Michéal Martin: bank guarantee was least worst option
FF leader says party’s mistakes were to lower taxes and increase spending
Michéal Martin: bank guarantee was ‘least worst’ action
Fianna Fáil leader Micheál Martin has reiterated his support for the bank guarantee introduced by his government five years ago this weekend.
He said in retrospect it may have been too narrow. “But I would still hold the view... that it was the least worst option at the time.”
He believed if the bank guarantee was not offered, the situation could have been much worse.
The real issue was that “€36 billion of unsecured bonds have been honoured by this Government”, he told RTÉ’s Today with Sean O’Rourke programme.
He said the fundamental mistake his party made in government was to lower taxes and increase expenditure by too much. “My own view, particularly in relation to health and the ageing population, was that there should have been a ring-fenced health levy,” he said.
“I would not have been a great advocate for the massive tax reductions that happened.”
But he rejected accusations from a listener of a political “flip flop” on issues such as the abolition of the Seanad and the introduction of a property tax.
During an interview and phone-in, Mr Martin said the anger Fianna Fáil faced at the last general election had dissipated. He was on the doorsteps two or three nights a week and while there was still anger, people were more concerned about issues such as students getting into college.
When asked about the death of his seven-year-old daughter at the time of the last election, Mr Martin said his family was still grieving and he did not like to talk about it.
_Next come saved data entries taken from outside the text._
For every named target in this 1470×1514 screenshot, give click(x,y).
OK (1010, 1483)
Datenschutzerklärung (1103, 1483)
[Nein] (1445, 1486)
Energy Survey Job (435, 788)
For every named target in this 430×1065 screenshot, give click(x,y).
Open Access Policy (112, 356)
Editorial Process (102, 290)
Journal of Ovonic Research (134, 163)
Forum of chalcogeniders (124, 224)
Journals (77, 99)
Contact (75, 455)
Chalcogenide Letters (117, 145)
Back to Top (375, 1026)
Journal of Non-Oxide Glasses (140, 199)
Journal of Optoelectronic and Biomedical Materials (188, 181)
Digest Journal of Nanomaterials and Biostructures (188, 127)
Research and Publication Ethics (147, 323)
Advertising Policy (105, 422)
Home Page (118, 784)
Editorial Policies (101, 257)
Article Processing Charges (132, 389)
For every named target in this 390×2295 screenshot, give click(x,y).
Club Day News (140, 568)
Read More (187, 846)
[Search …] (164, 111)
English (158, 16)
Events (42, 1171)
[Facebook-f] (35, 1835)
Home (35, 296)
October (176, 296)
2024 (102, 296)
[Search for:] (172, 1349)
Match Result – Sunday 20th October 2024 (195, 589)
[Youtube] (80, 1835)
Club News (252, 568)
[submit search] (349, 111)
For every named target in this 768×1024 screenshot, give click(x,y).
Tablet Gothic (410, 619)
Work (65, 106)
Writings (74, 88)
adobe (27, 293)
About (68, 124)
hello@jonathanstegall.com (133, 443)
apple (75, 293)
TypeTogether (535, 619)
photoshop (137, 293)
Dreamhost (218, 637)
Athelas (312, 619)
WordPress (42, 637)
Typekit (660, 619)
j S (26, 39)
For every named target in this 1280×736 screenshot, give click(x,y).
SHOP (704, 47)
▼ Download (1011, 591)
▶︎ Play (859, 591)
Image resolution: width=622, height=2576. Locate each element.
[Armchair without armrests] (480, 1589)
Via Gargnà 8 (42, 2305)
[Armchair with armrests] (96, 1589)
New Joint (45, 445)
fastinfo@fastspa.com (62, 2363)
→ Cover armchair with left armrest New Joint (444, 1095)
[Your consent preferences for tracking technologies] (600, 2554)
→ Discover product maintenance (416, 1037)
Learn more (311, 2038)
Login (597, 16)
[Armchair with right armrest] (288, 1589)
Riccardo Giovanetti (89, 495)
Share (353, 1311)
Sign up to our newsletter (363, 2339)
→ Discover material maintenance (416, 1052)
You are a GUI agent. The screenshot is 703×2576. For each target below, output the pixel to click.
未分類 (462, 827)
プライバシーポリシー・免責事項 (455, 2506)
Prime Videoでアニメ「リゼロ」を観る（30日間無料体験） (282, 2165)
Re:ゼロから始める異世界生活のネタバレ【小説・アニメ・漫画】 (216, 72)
During the interview, he acknowledged the then government created too lax a regulatory system but said they were supported politically on all sides and there was a flawed view at the time that the market would decide and correct.
Asked by one listener if he believed people were “waiting in the long grass” for former government members still in the Dáil, he said his party was introducing new blood and young candidates. “The people will decide at the next election,” he said.
When asked if former Fianna Fáil minister Mary Hanafin should be allowed run for next year’s European parliament election, the party leader said “that will be a matter for the members of the party”.
Over 20,000 people were signed up to the party as members and the “one person one vote” reforms agreed by the party’s ardfheis would decide candidates for Europe and the Dáil.